(Today’s blog post is part of the Blogging From A to Z Challenge during which writers all over the world blog each day in April based on a corresponding letter of the alphabet. These are my personal stories about living with Trigeminal Neuralgia, the most painful diagnosis known to man.)
Drama. That word is getting overused a lot lately and it isn’t in reference to Arthur Miller. Instead it is something people say with scorn. “She’s got so much drama” or “I don’t need that drama in my life.” But here’s the thing…life without drama wouldn’t be much of a life at all. Sure we could all walk around glassy eyed and blunted like Stepford Wives, but would anyone really want that? The reality is we can’t know success without sensing failure. We can’t experience joy without understanding sorrow. And we can’t feel passion without experiencing apathy.

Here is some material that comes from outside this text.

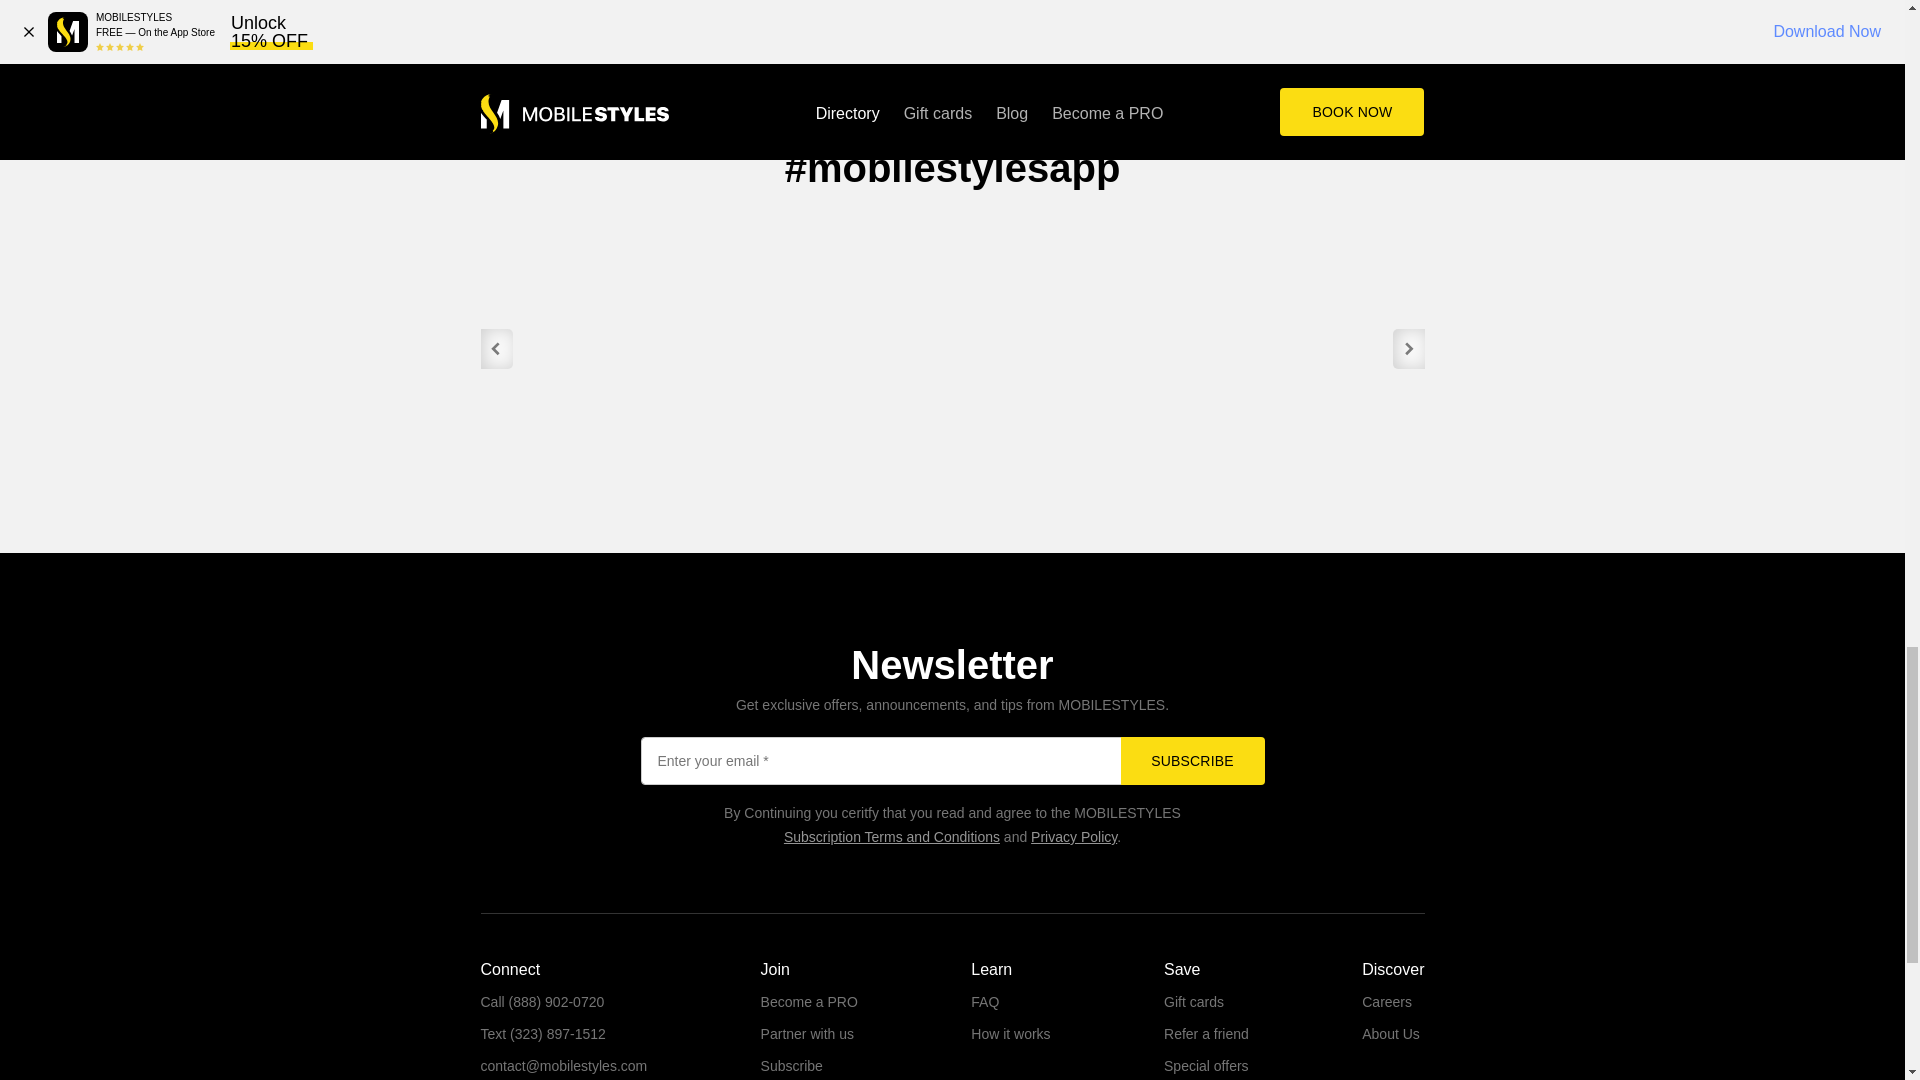  Describe the element at coordinates (809, 1001) in the screenshot. I see `Become a PRO` at that location.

Sure, we could live our lives in some idyllic wonder world – a Xanadu if you will – but we could never truly appreciate it if we haven’t, at some point, faced hardship. Most of us will experience love and loss, good fortune and hard times, health and illness. It is that spectrum of the human condition that makes us have emotions to begin with. Granted, there are some people for whom every bump in the road is a cataclysmic event and that can be draining. But most people – at least those I know – persevere through even the most difficult moments. And those of us who have TN have our own unique mountains to climb. But we do it. And in some ways having those bad days makes the good ones seem ever so much more precious. I supposed that’s the silver lining to the Trigeminal Neuralgia cloud (and I know it’s a bit of a reach).
I tend to use salty language at times. And while “life” is on the list of four-letter words, “drama” isn’t one of them.